OPINION:
The Supreme Court on Monday handed down its decision in Wal-Mart v. Dukes, a nearly decade-old class-action lawsuit involving more than 1.5 million women who worked at the retail giant since 1998. The plaintiffs argued that the company showed favoritism to men in decisions regarding pay and promotions, in violation of Title VII of the Civil Rights Act. Two lower courts gave the suit a green light, but the Supreme Court stopped it in its tracks.
The key and most divisive question was whether it could be proved that Wal-Mart systematically and intentionally violated the rights of women it employed. As proof, the plaintiffs offered a study showing statistically significant differences in pay between men and women at Wal-Mart compared with the regions in which they worked and also some anecdotes of managers allegedly making sexist comments. The Supreme Court zeroed in on what should be the critical question in such a far-ranging case, namely: Where is the proof that Wal-Mart, as an institution, broke the law?
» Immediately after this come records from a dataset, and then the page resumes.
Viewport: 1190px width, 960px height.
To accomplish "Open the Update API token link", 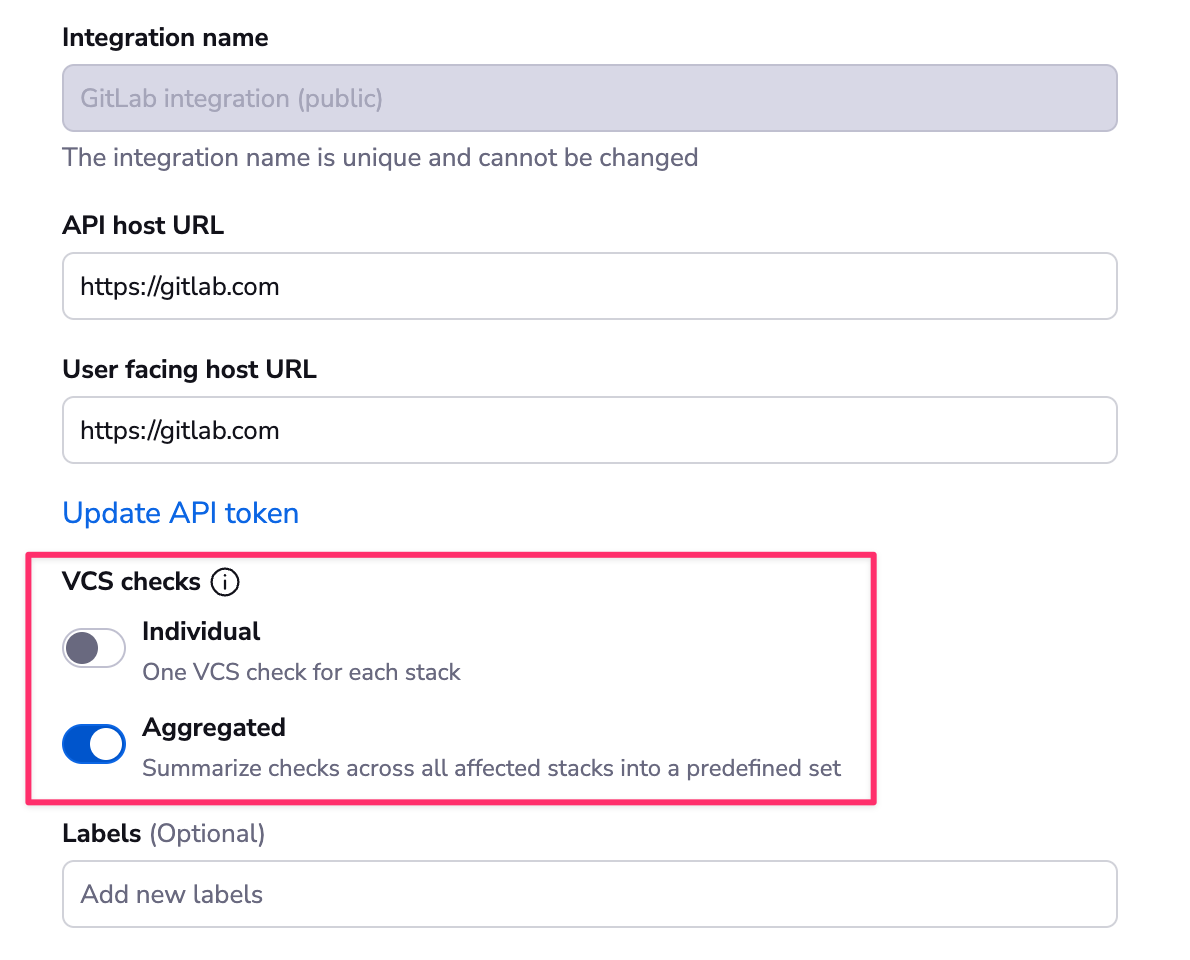I will tap(180, 513).
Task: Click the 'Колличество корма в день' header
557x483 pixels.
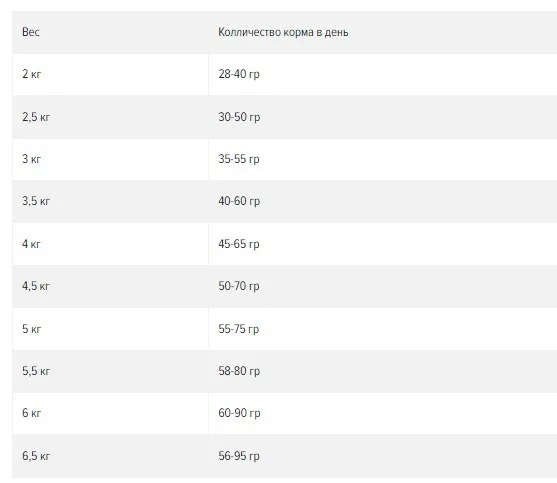Action: pos(283,32)
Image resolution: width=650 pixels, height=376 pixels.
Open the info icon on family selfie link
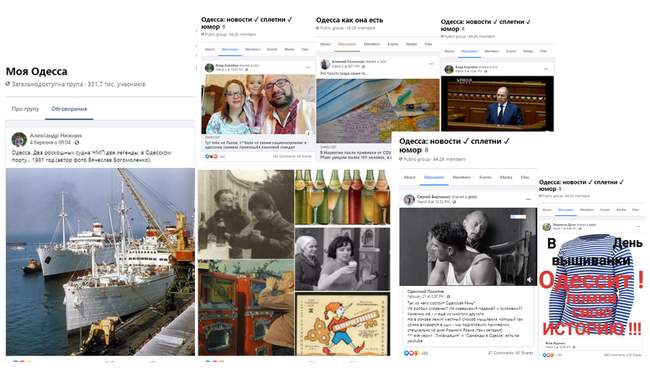tap(308, 133)
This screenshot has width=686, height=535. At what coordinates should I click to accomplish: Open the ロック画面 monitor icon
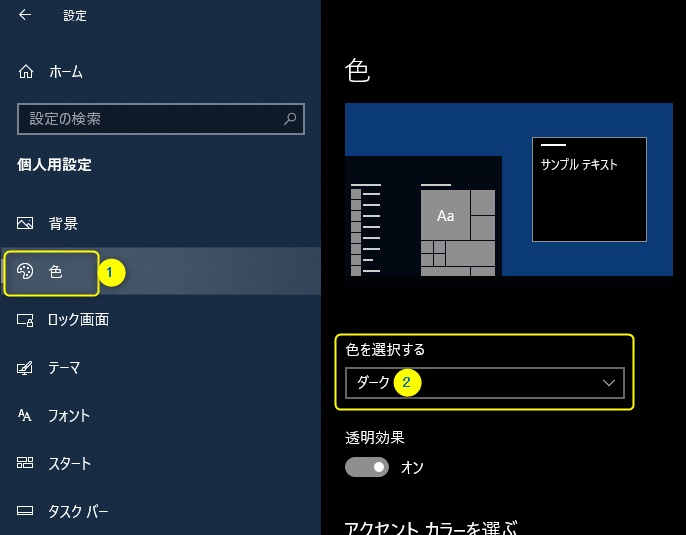pyautogui.click(x=26, y=320)
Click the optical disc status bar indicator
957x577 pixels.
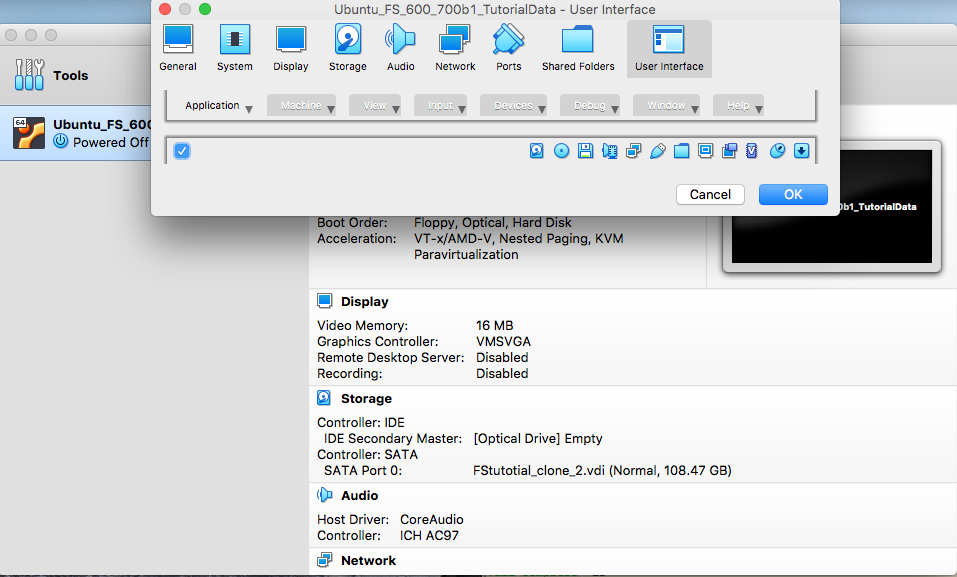pyautogui.click(x=562, y=151)

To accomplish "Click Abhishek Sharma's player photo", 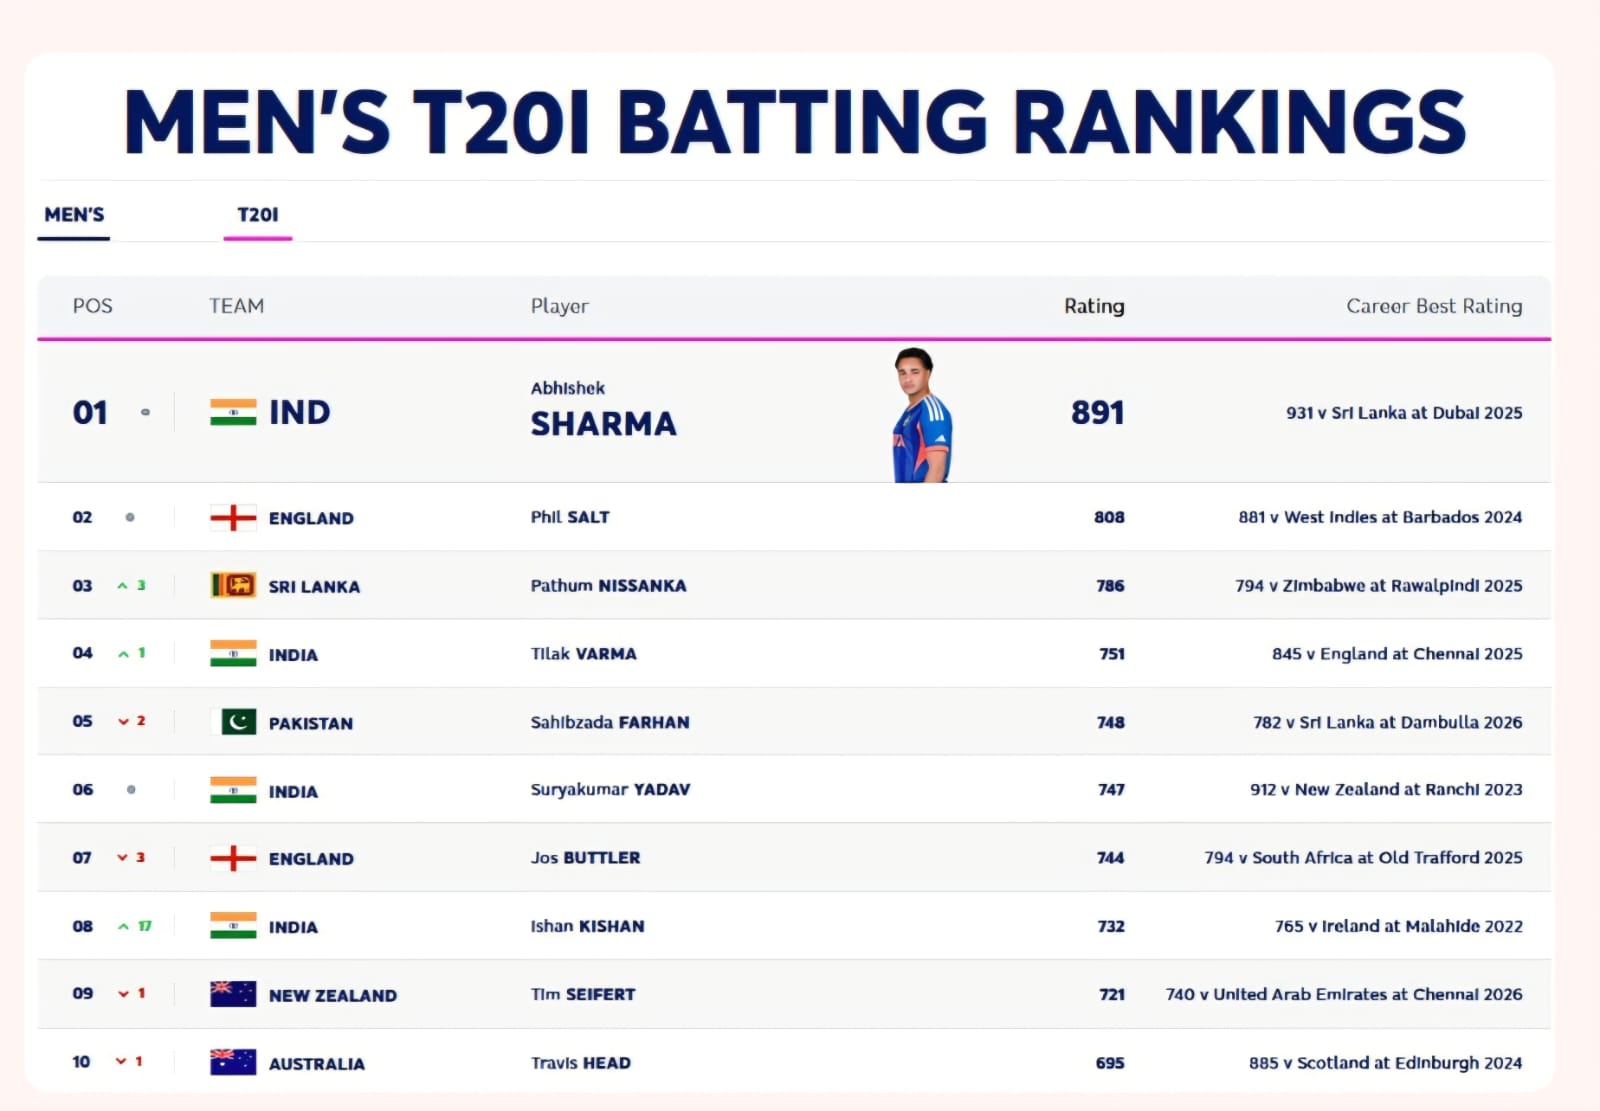I will click(921, 415).
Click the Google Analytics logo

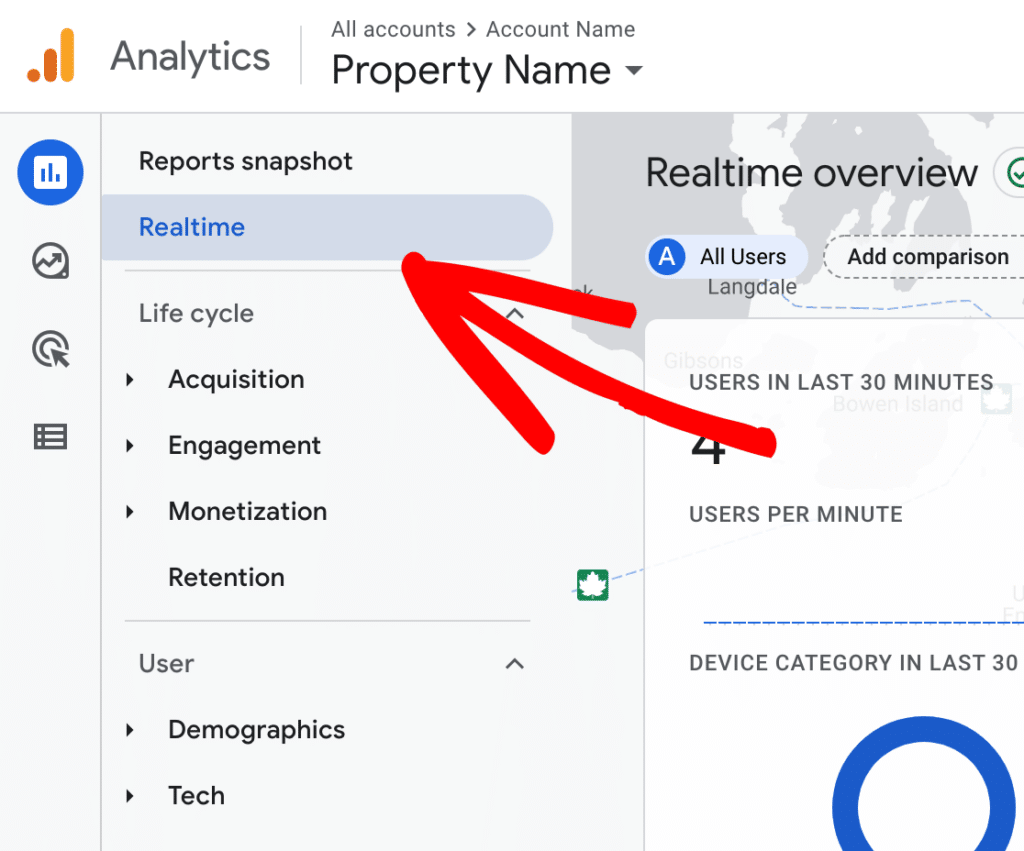pyautogui.click(x=50, y=56)
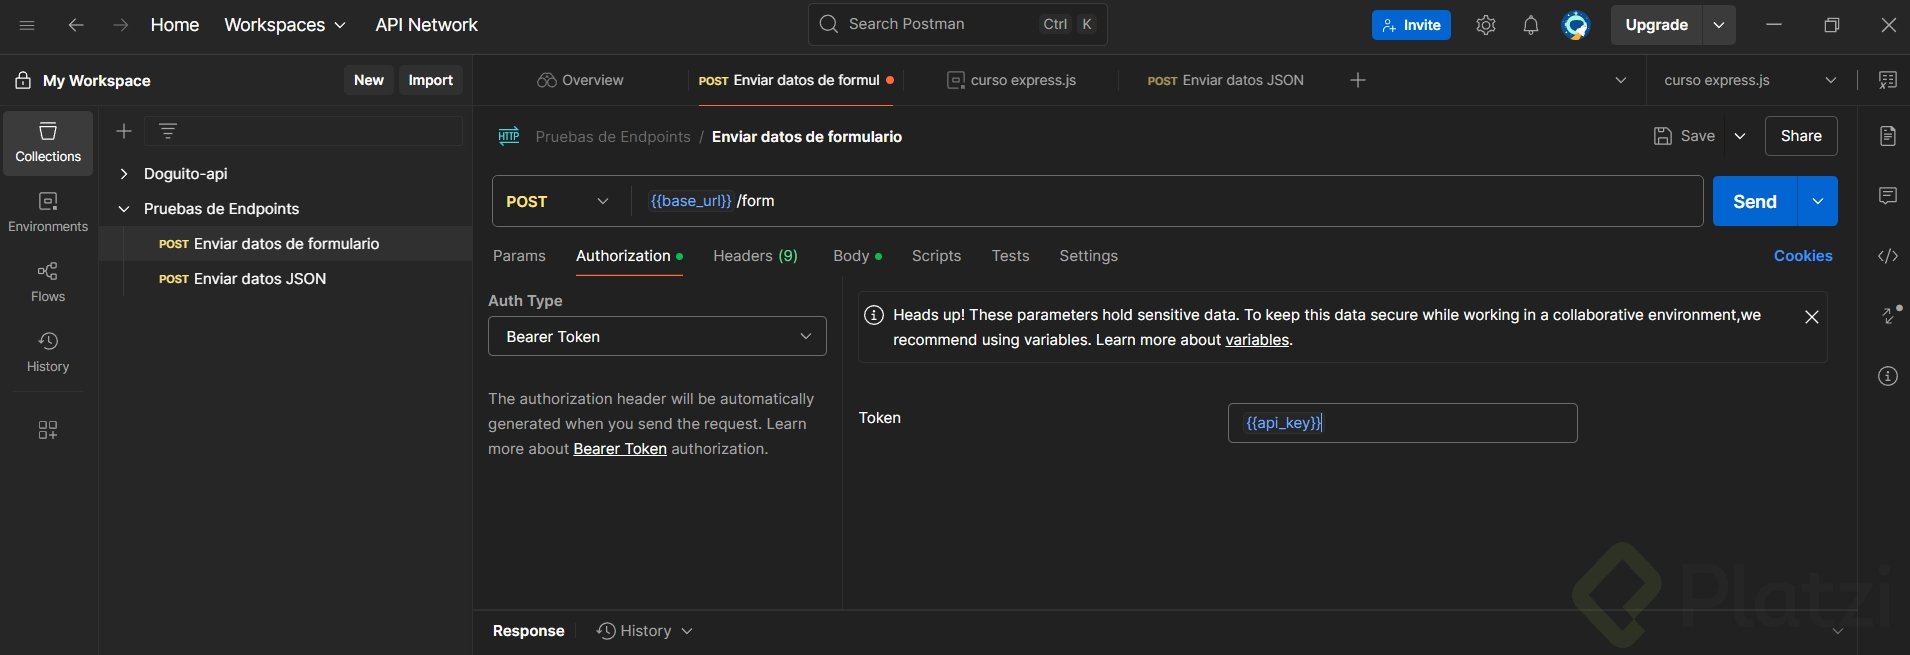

Discrimination cases are rooted in hard history, the times when - by some - bigotry and sexism were considered normal and natural. Laws like the 1964 Civil Rights Act sought to address explicit, not implied, social ills. If Wal-Mart managers followed written or even unwritten policies that women were to be paid or promoted differently from men, that practice would be illegal. But there are no such policies. In fact, Wal-Mart has explicit hiring, training and promotion protocols to the contrary. Proof that Wal-Mart “operated under a general policy of discrimination” was “entirely absent,” according to the court. A “social framework” analysis of Wal-Mart by sociologist William Bielby came under withering criticism when its author conceded he “could not calculate whether 0.5 percent or 95 percent of the employment decisions at Wal-Mart might be determined by stereotyped thinking.” As Justice Antonin Scalia trenchantly noted, “if Bielby admittedly has no answer to that question, we can safely disregard what he has to say.”
In her partial dissent, Justice Ruth Bader Ginsburg discounted the requirement for explicit proof of intentional discrimination. “Managers, like all humankind, may be prey to biases of which they are unaware,” she wrote. “The risk of discrimination is heightened when those managers are predominantly of one sex, and are steeped in a corporate culture that perpetuates gender stereotypes.” This type of collective, unconscious guilt requires no firm proof. It discards the fundamental notion of justice as the consequence of provable individual behavior and lumps all men into the “sexist” category simply by virtue of their being men. In this loose framework, whether male Wal-Mart managers were aware of their “unconscious” sex bias is irrelevant; they are guilty from birth. By that logic, the same should apply to Wal-Mart’s female managers, and for that matter one could as easily - and unfairly - say the fact that Justice Ginsburg is a woman leaves her open to “subconscious biases” in deciding a case of this nature. Victimology is a two-way street.
The high court has taken a stand against assigning wholesale culpability to people of a given race or sex simply by virtue of their membership in it. That’s the very evil civil rights laws seek to rectify.